* begin Entries supplied *
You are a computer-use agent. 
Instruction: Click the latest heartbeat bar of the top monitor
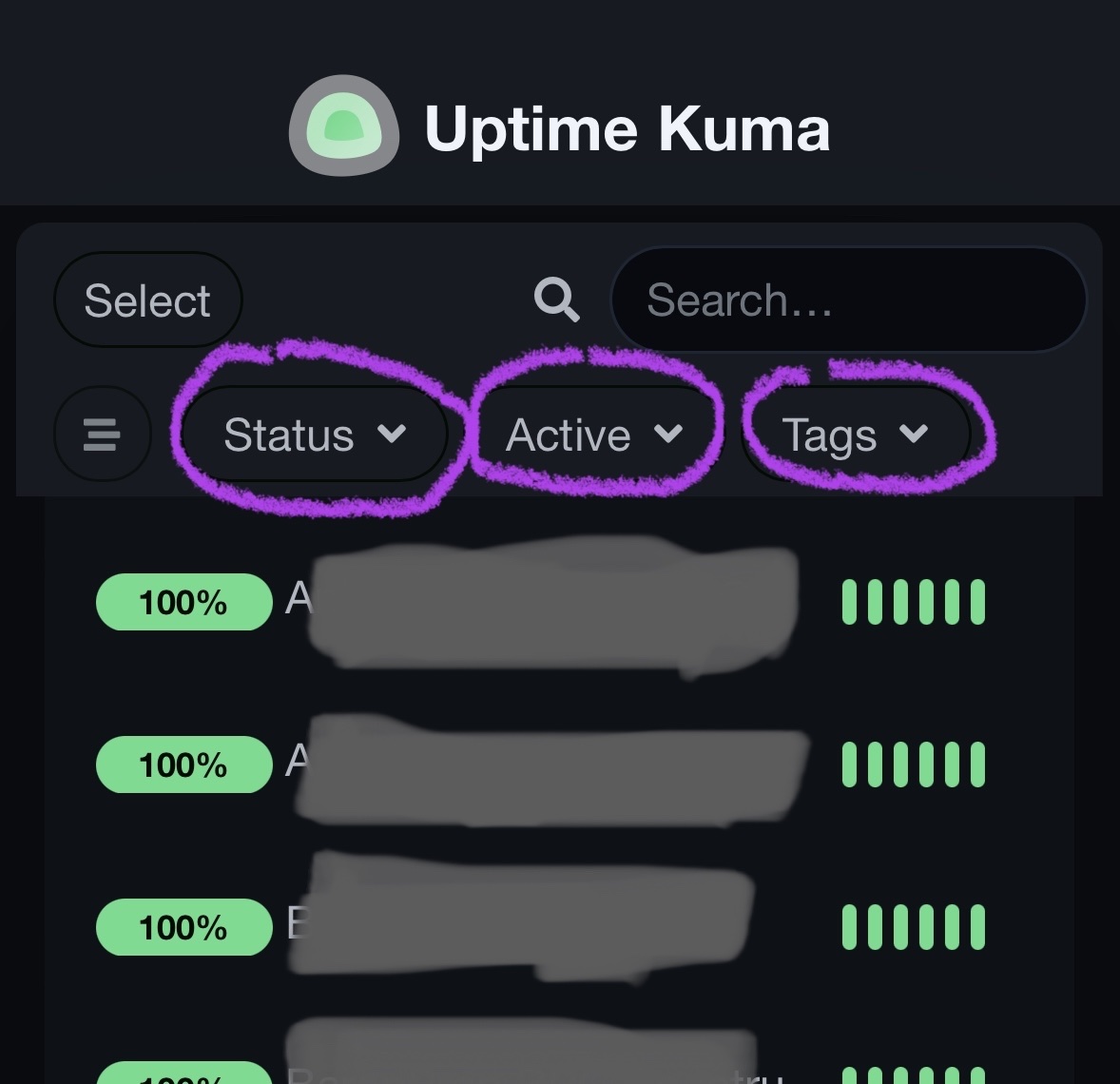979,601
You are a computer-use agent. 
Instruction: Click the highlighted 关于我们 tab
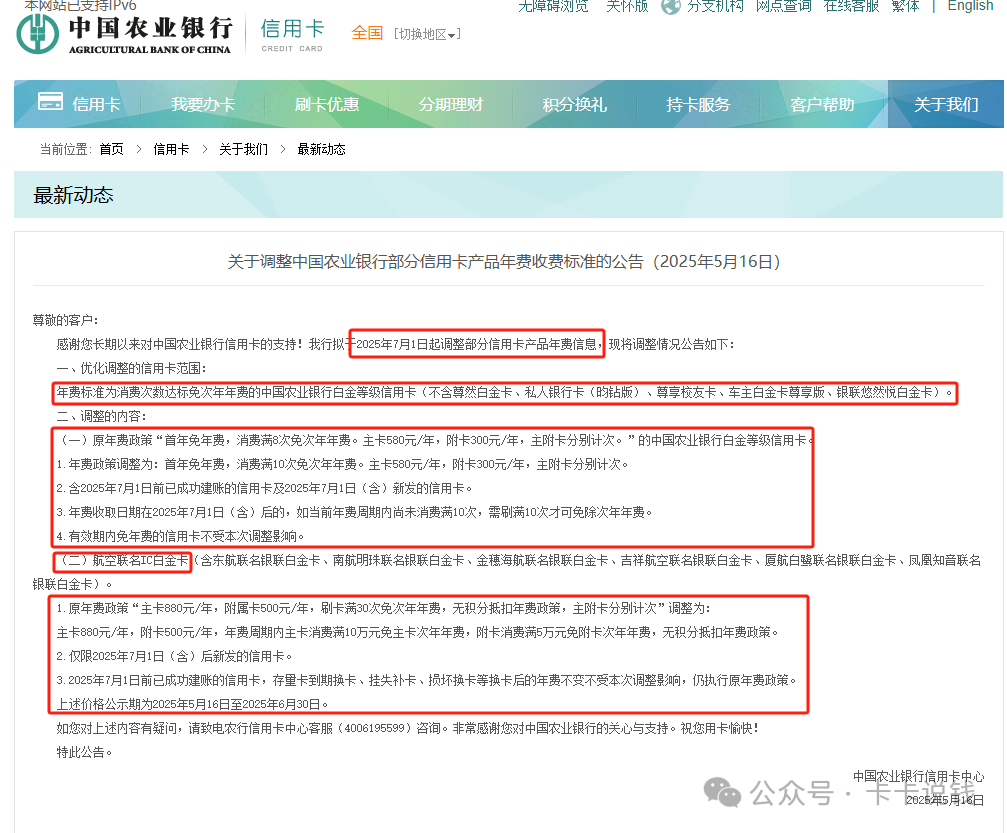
* end Entries supplied *
> [What you are asked to do]: Rewrite all of these items with their requests, shifting every coordinate in the answers by -67, and leave out the pictures.

> [Solution for this task]:
You are a computer-use agent. 
Instruction: Click the latest heartbeat bar of the top monitor
912,534
You are a computer-use agent. 
Instruction: Click the highlighted 关于我们 tab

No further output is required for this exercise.